今回はいつもと少し毛色を変えて、自らのパキスタン在住経験からパキスタンという国のリアルについて、ご紹介したいと思います。
この記事を皮切りに、パキスタンという国について、今後も情報発信していけたらと思っています。

私は、3年間、家族の仕事の都合でパキスタンに住んでいたことがあります。
また、私の家族がつい昨年までパキスタンに住んでいたので、日本ではあまり手に入らない最新情報まで把握することができています。

パキスタンの情報は日本ではあまり手に入らない、と申しましたが、確かに、ネットを調べてみても、政府機関などの情報以外、信ぴょう性のありそうなものや深堀した詳しい情報はあまり転がっていません。

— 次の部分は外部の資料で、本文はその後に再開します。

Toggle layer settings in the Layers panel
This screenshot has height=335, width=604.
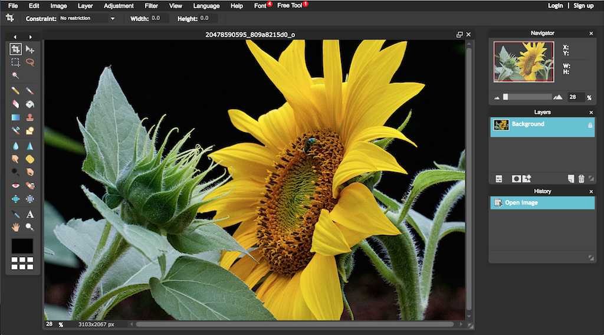498,179
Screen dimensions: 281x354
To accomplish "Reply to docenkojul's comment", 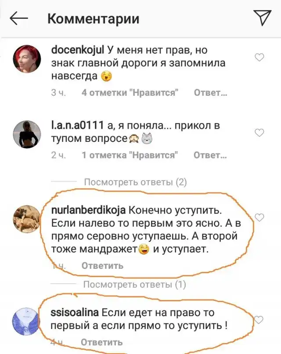I will (210, 93).
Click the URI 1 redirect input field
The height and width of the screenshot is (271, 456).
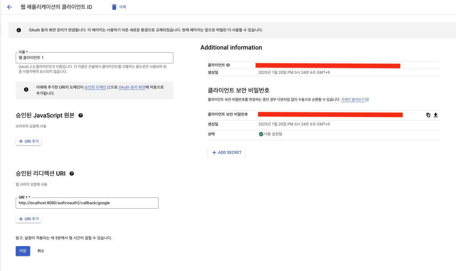87,203
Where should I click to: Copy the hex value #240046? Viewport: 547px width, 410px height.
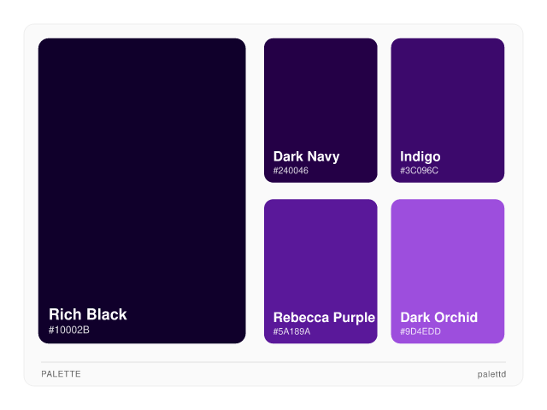291,171
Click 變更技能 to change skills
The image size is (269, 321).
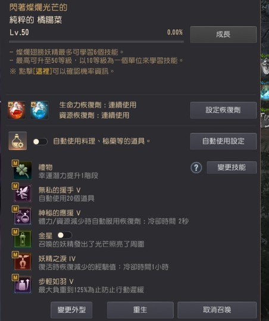tap(232, 168)
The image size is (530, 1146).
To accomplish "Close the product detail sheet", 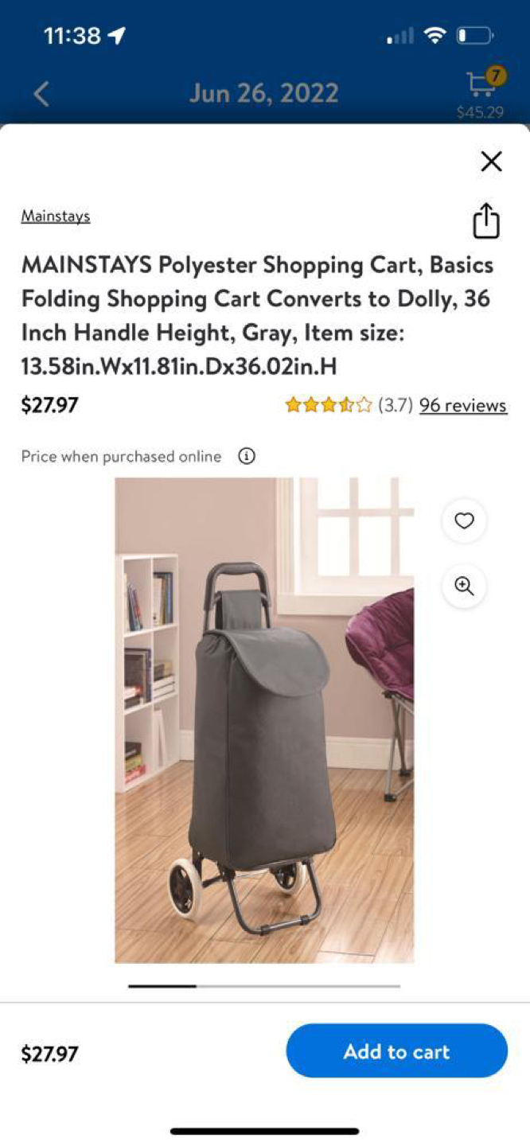I will [x=492, y=162].
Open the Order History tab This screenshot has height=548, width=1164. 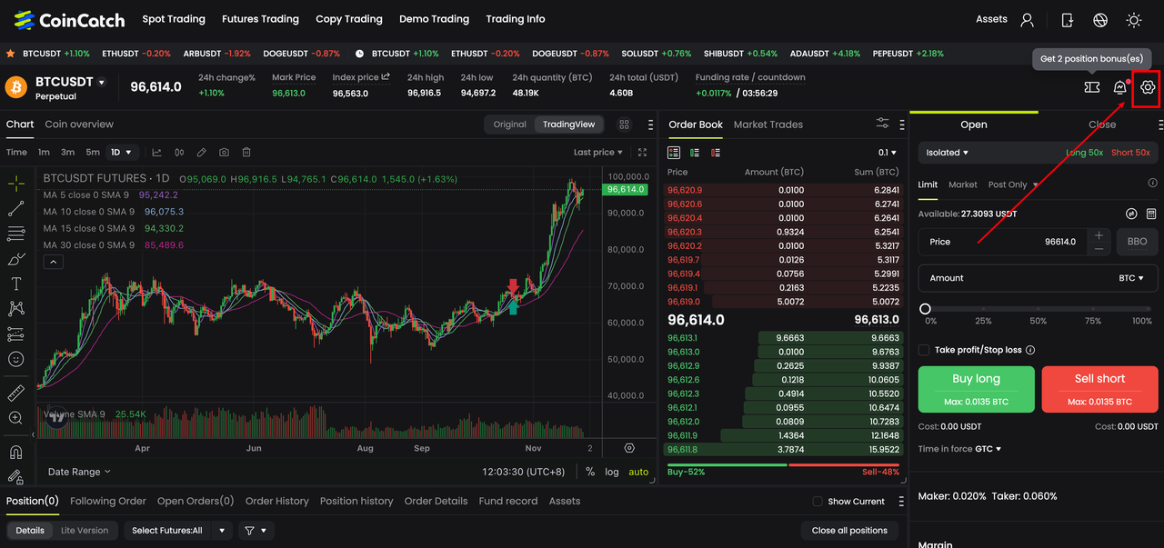coord(276,501)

また、あの「地球の歩き方」でさえ、最新版の出版が2007~2008年で止まってしまっています…

そう、情報がほとんど手に入らないパキスタンですが、自動車関連や商社や政府機関の方など、駐在する方もいらっしゃいますし、以下でご紹介するモヘンジョダロやラホール、フンザなどに観光で行かれる方もいらっしゃるようです。

「観光でパキスタン行ってみたいな~」という奇特な方や、「仕事でパキスタンと関わることになった!」という乙!な方、単に「パキスタンについて興味がある」という方のために、パキスタンという国について、多角的かつ深く、リアルに、お届けしたいと思います!!

それではさっそく、見ていきましょう。
まずは、パキスタンという未知の国の簡単な概要を、在住時の経験を交えながらご紹介します。

パキスタンってどこにあるの?

そもそも、パキスタンってどこにあるかご存知でしょうか。

私が聞かれて答えるときには、「インドの隣だよ」ってざっくり回答するのですが、詳しく言うと、以下の通り。

  • インド、アフガニスタン、イランの3国に囲まれている。
  • インドの西、アフガニスタンの南、イランの東側にある。
  • 北側はインドと領土争いをしている「カシミール地方」があり、カシミール地方の北側には中国がある。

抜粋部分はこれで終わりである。